Task requirements —
Copy each line of the data below with the word "This".

Study material —

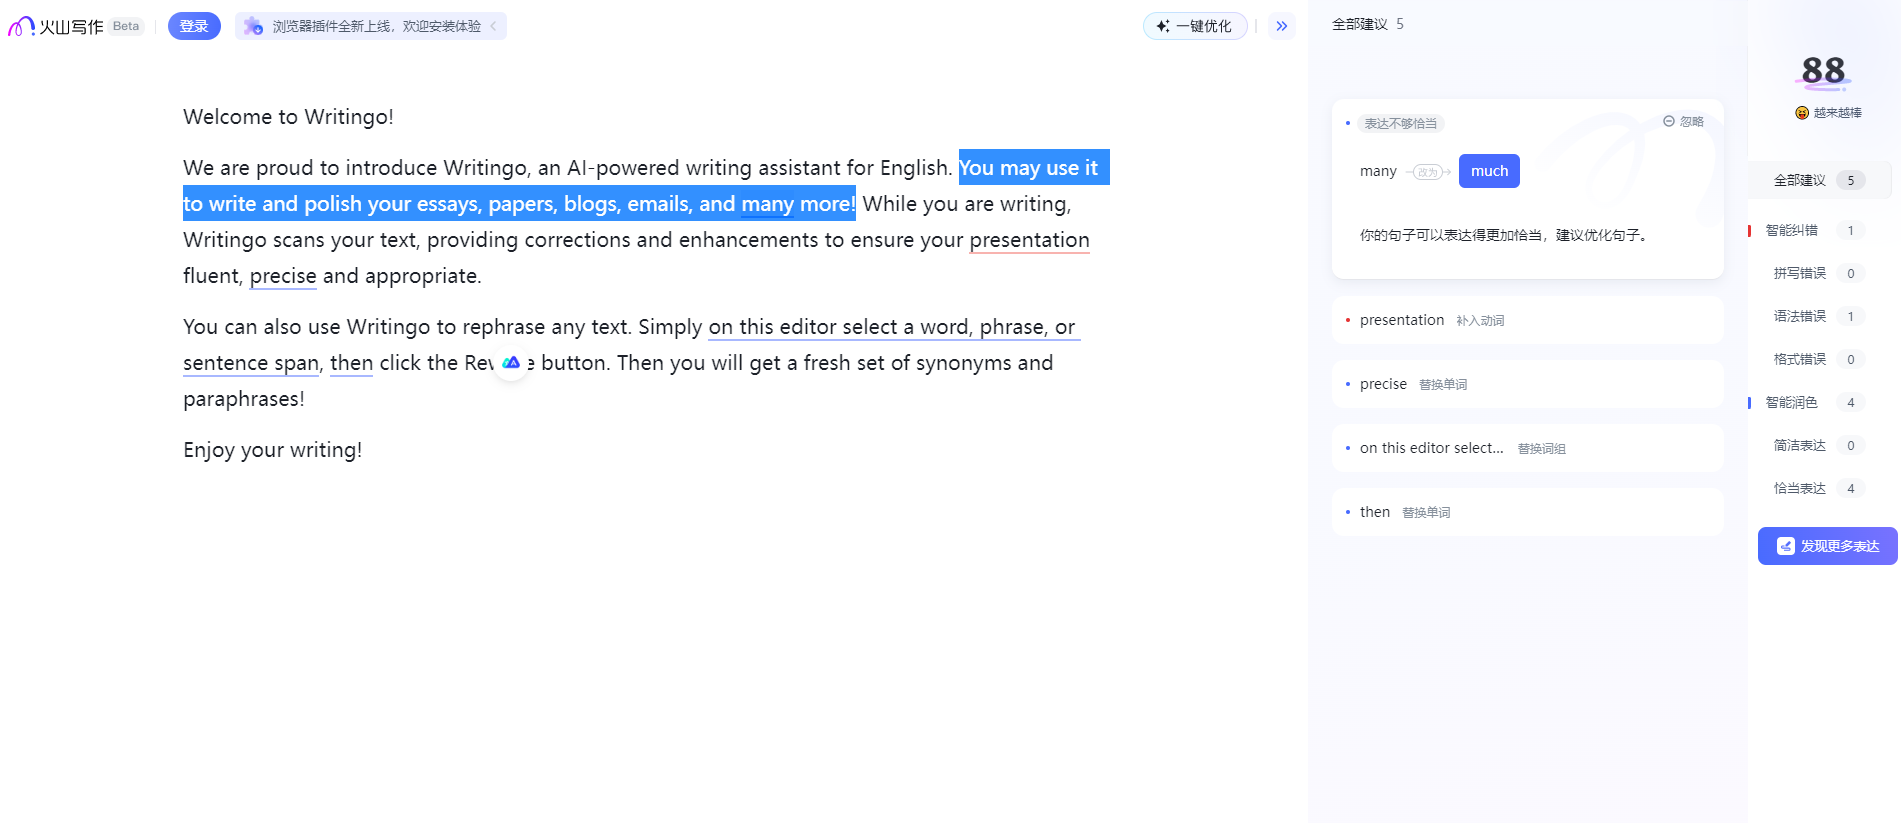Collapse the browser plugin announcement banner arrow

pos(493,26)
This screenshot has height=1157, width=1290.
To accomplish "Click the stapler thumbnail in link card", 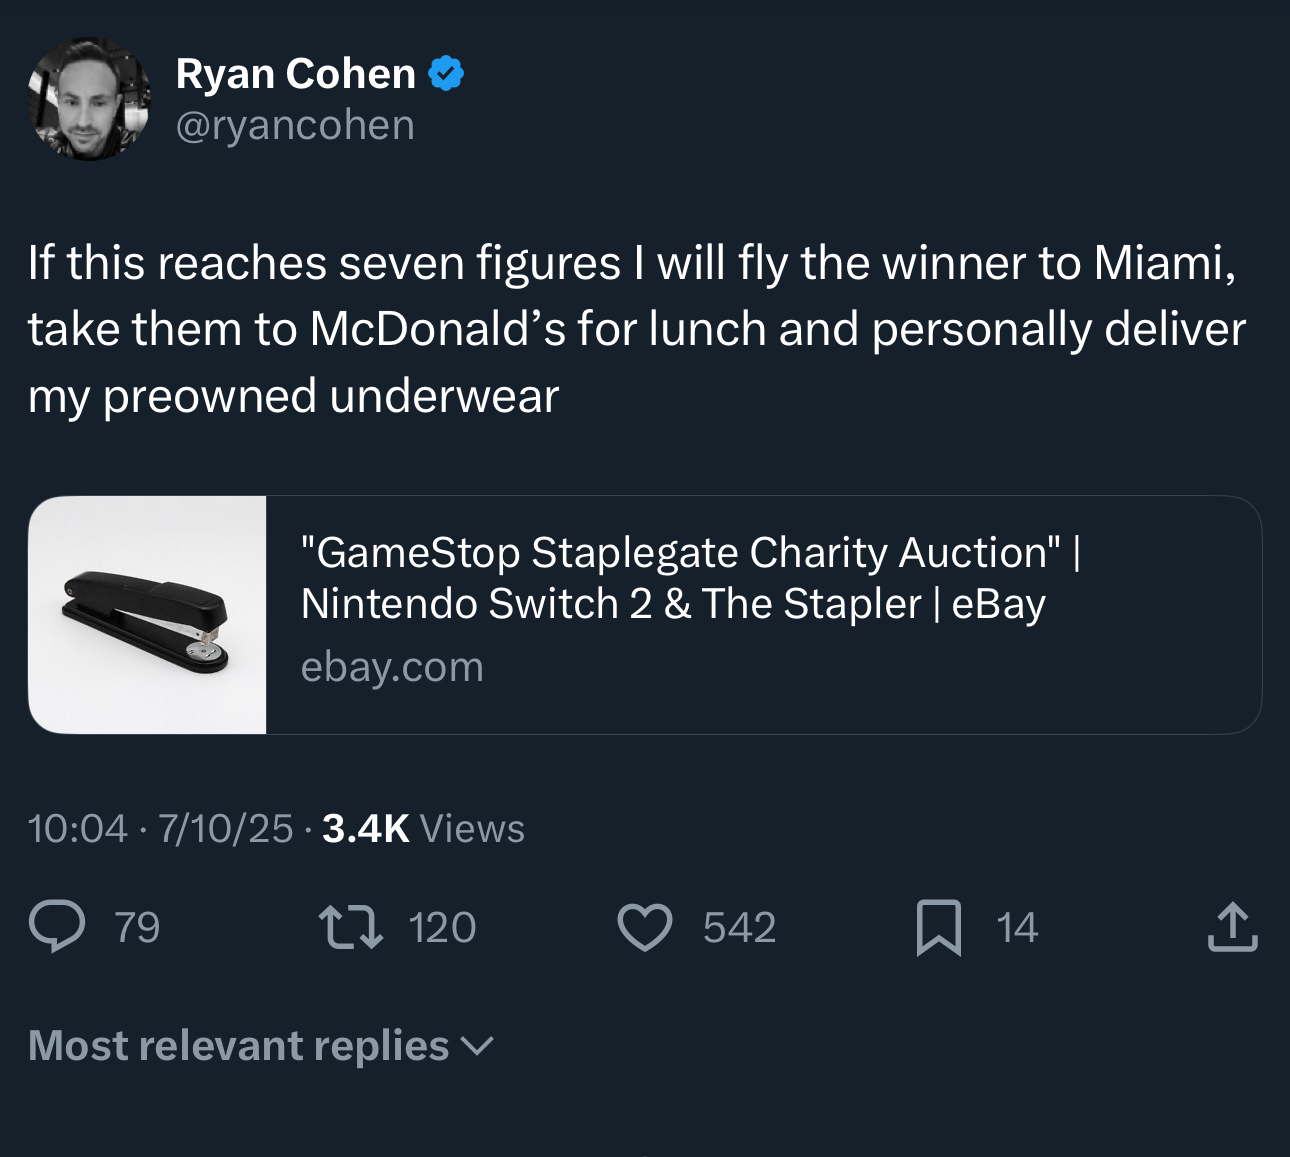I will (x=148, y=615).
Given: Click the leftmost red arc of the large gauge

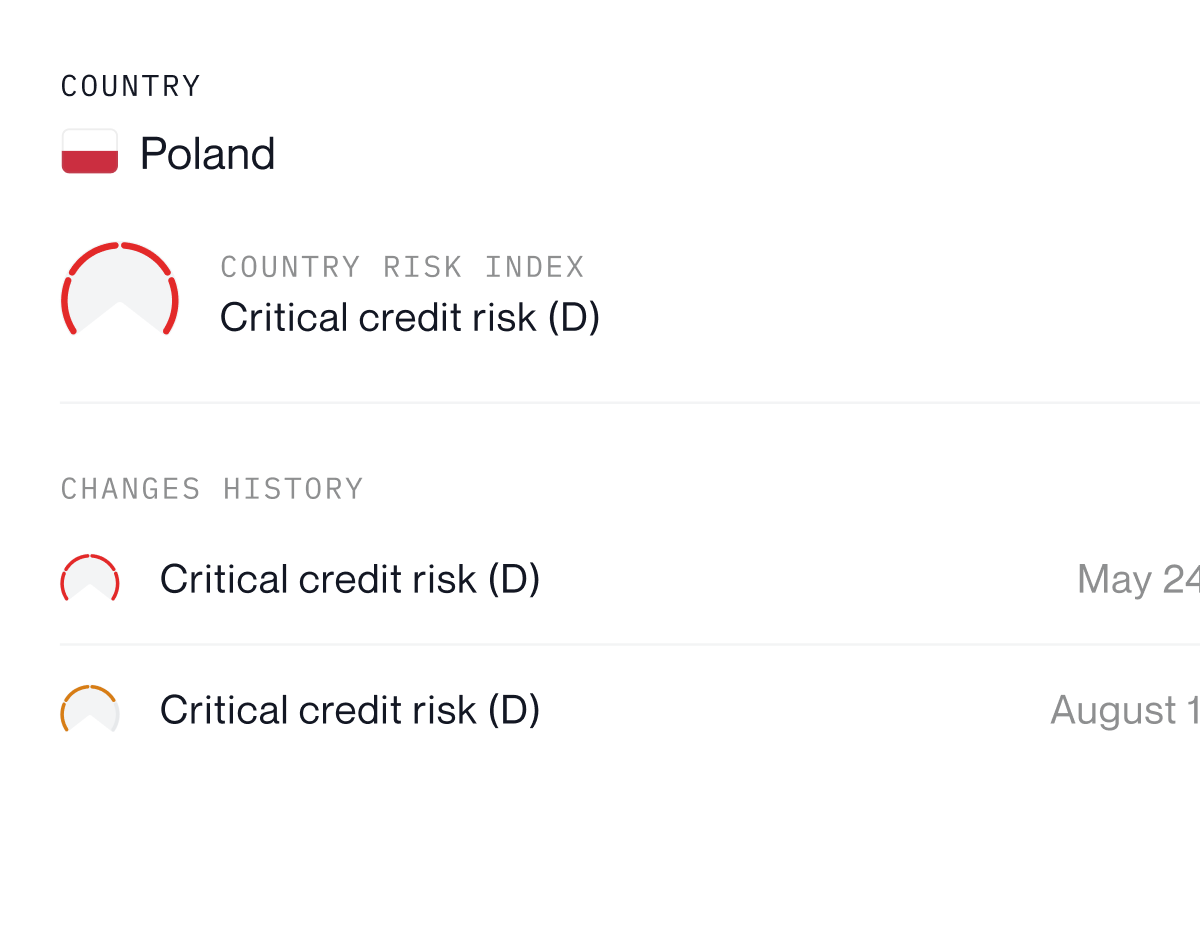Looking at the screenshot, I should click(x=69, y=304).
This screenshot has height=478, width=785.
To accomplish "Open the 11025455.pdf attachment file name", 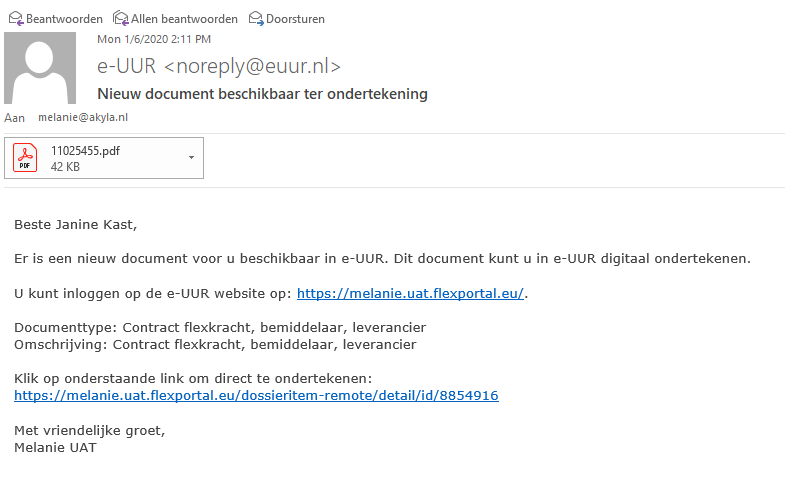I will pos(85,151).
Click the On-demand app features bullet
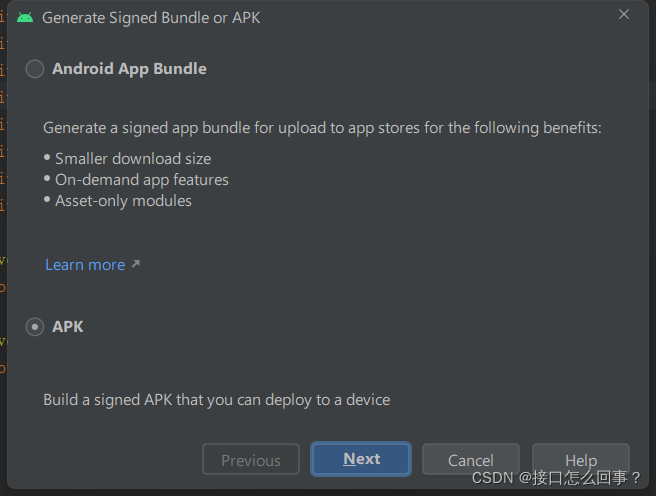656x496 pixels. [142, 180]
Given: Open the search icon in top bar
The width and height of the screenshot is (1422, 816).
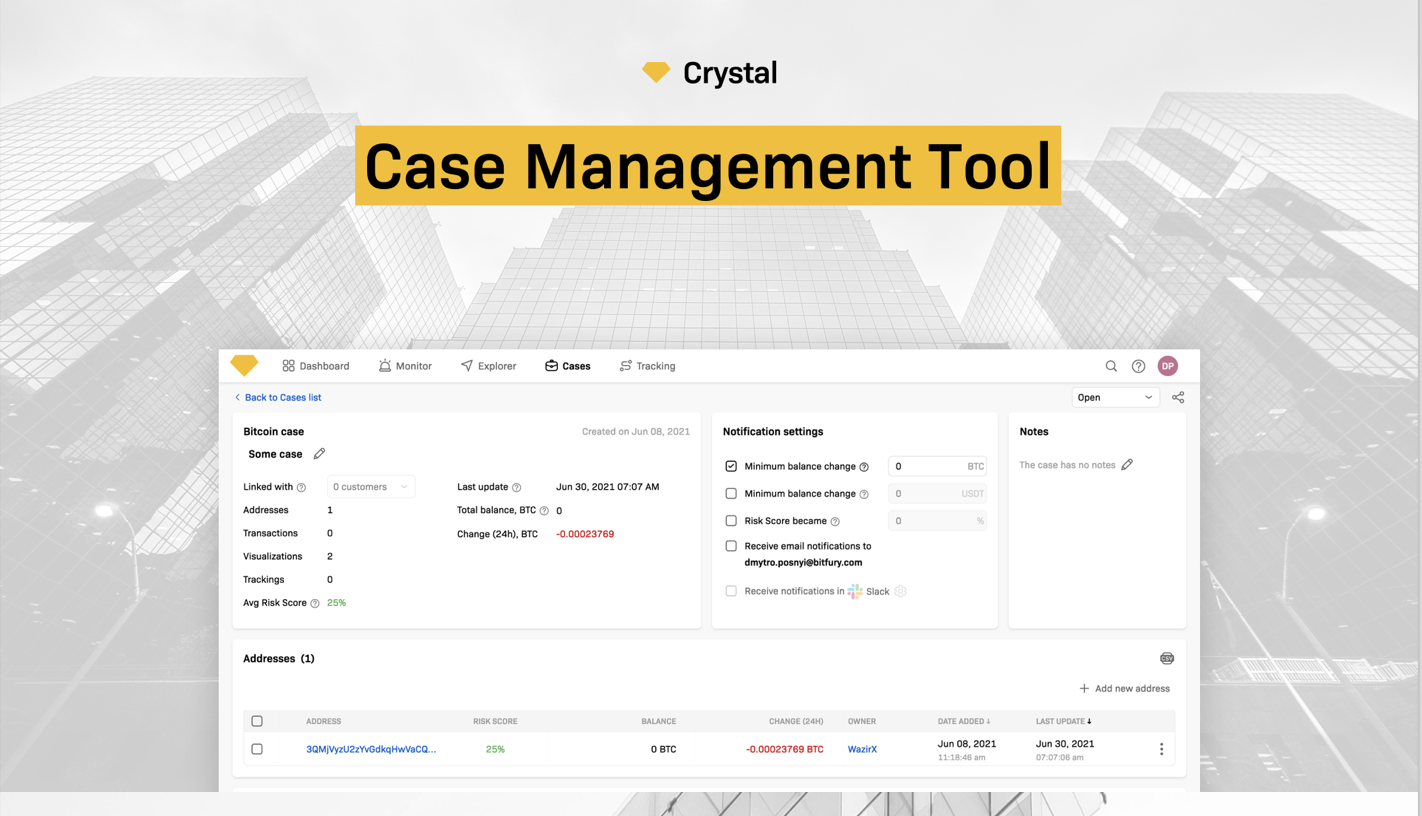Looking at the screenshot, I should (1111, 365).
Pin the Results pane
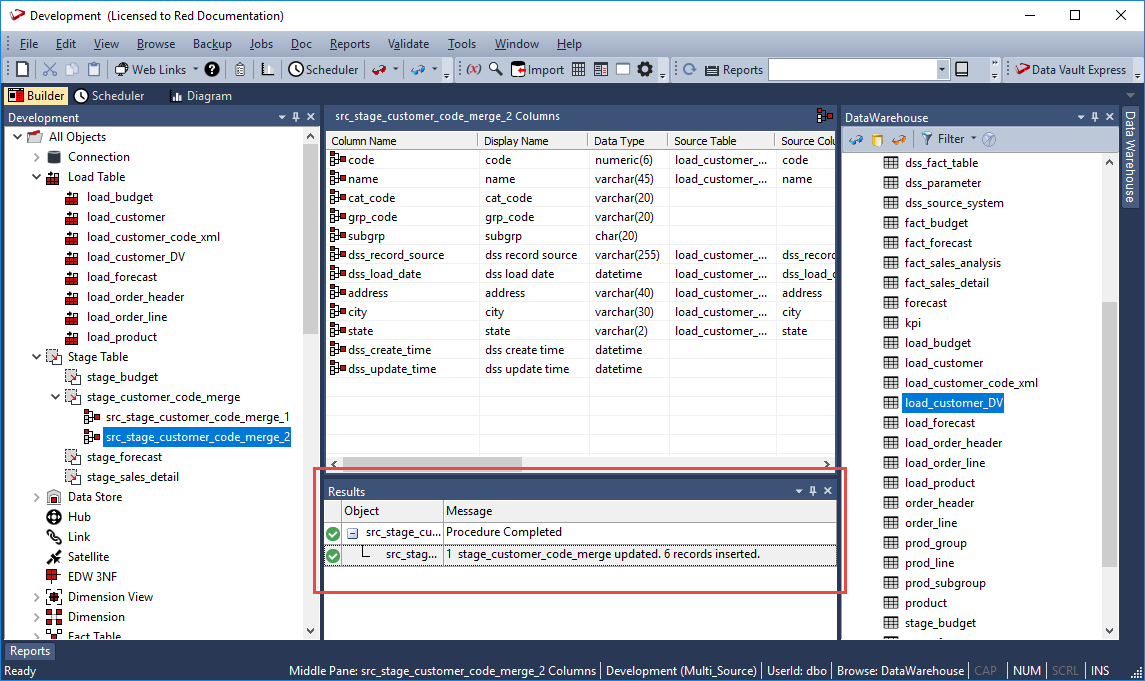The width and height of the screenshot is (1145, 681). coord(813,491)
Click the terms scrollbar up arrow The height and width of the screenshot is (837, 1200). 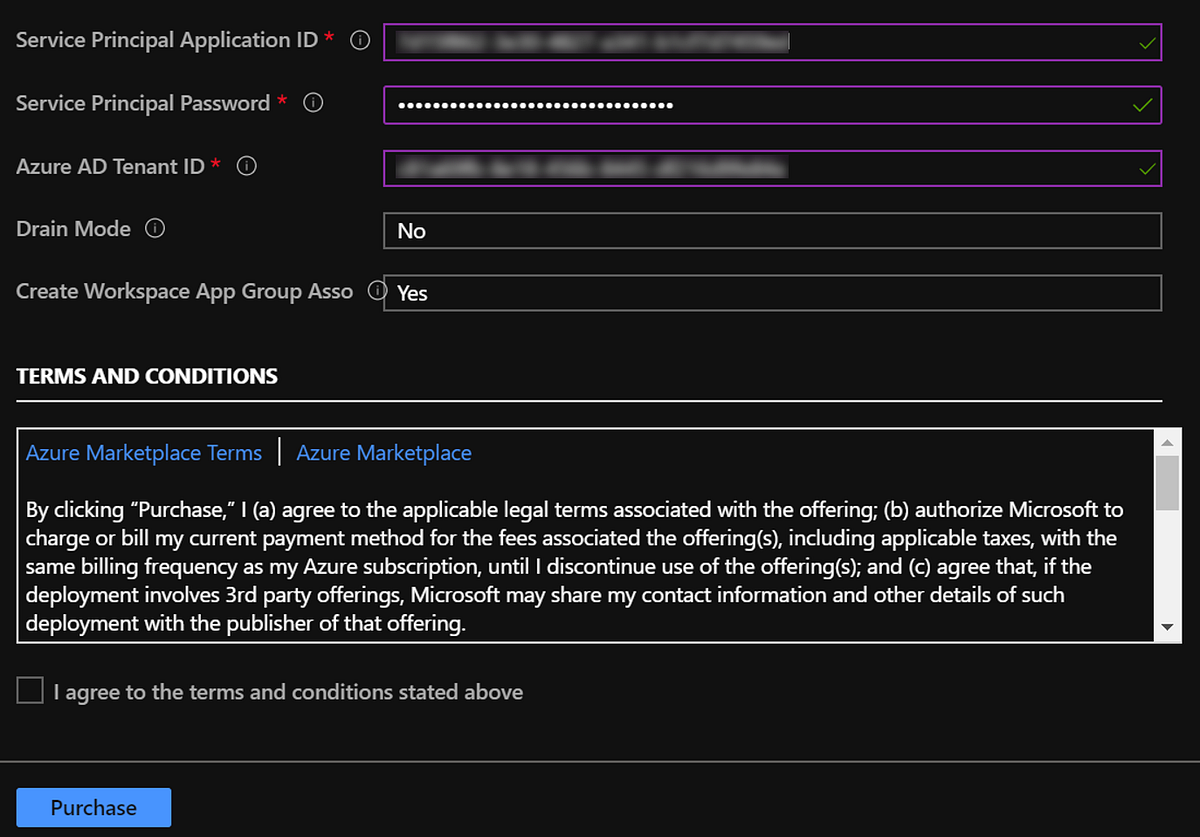tap(1167, 441)
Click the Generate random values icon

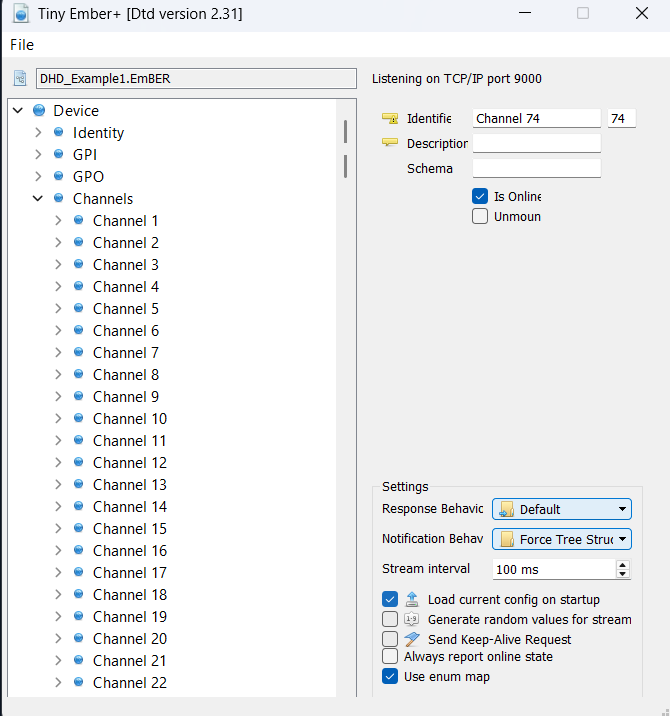(x=411, y=619)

Task response —
This screenshot has height=1157, width=1290.
This screenshot has height=478, width=785.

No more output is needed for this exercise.